*Exercise*
Exactly and in full, give the records again.

*Stored records*

################

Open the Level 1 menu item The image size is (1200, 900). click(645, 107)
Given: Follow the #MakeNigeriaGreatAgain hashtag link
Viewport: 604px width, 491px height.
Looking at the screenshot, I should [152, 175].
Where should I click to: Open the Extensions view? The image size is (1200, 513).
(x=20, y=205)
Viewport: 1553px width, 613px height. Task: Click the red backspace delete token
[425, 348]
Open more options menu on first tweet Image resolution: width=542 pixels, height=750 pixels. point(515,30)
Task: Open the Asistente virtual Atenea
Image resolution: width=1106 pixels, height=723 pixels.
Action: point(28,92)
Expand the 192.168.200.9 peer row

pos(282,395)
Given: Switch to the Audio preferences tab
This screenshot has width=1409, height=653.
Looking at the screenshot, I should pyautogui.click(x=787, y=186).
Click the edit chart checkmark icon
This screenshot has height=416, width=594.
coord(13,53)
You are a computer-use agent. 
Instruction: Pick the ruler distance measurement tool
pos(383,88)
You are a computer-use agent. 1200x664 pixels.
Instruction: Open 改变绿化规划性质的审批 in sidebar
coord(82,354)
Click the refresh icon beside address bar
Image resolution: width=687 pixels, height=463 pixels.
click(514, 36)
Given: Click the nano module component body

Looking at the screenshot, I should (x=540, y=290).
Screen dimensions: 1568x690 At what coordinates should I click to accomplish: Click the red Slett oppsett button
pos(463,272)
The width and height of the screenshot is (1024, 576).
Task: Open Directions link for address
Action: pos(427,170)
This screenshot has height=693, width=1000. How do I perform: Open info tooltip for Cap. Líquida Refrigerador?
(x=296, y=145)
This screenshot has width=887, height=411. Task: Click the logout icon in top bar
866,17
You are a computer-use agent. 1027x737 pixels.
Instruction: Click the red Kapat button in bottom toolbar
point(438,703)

################

*Response area*
Open the Level 1 menu item The image size is (1200, 900). click(645, 107)
Given: Follow the #MakeNigeriaGreatAgain hashtag link
Viewport: 604px width, 491px height.
Looking at the screenshot, I should [152, 175].
Where should I click to: Open the Extensions view? The image size is (1200, 513).
(x=20, y=205)
Viewport: 1553px width, 613px height. Task: Click the red backspace delete token
[425, 348]
Open more options menu on first tweet Image resolution: width=542 pixels, height=750 pixels. point(515,30)
Task: Open the Asistente virtual Atenea
Image resolution: width=1106 pixels, height=723 pixels.
Action: point(28,92)
Expand the 192.168.200.9 peer row

pos(282,395)
Given: Switch to the Audio preferences tab
This screenshot has width=1409, height=653.
Looking at the screenshot, I should pyautogui.click(x=787, y=186).
Click the edit chart checkmark icon
This screenshot has height=416, width=594.
coord(13,53)
You are a computer-use agent. 
Instruction: Pick the ruler distance measurement tool
pos(383,88)
You are a computer-use agent. 1200x664 pixels.
Instruction: Open 改变绿化规划性质的审批 in sidebar
coord(82,354)
Click the refresh icon beside address bar
Image resolution: width=687 pixels, height=463 pixels.
click(514, 36)
Given: Click the nano module component body

Looking at the screenshot, I should (x=540, y=290).
Screen dimensions: 1568x690 At what coordinates should I click to accomplish: Click the red Slett oppsett button
pos(463,272)
The width and height of the screenshot is (1024, 576).
Task: Open Directions link for address
Action: pos(427,170)
This screenshot has height=693, width=1000. How do I perform: Open info tooltip for Cap. Líquida Refrigerador?
(x=296, y=145)
This screenshot has width=887, height=411. Task: Click the logout icon in top bar
866,17
You are a computer-use agent. 1027x737 pixels.
Instruction: Click the red Kapat button in bottom toolbar
point(438,703)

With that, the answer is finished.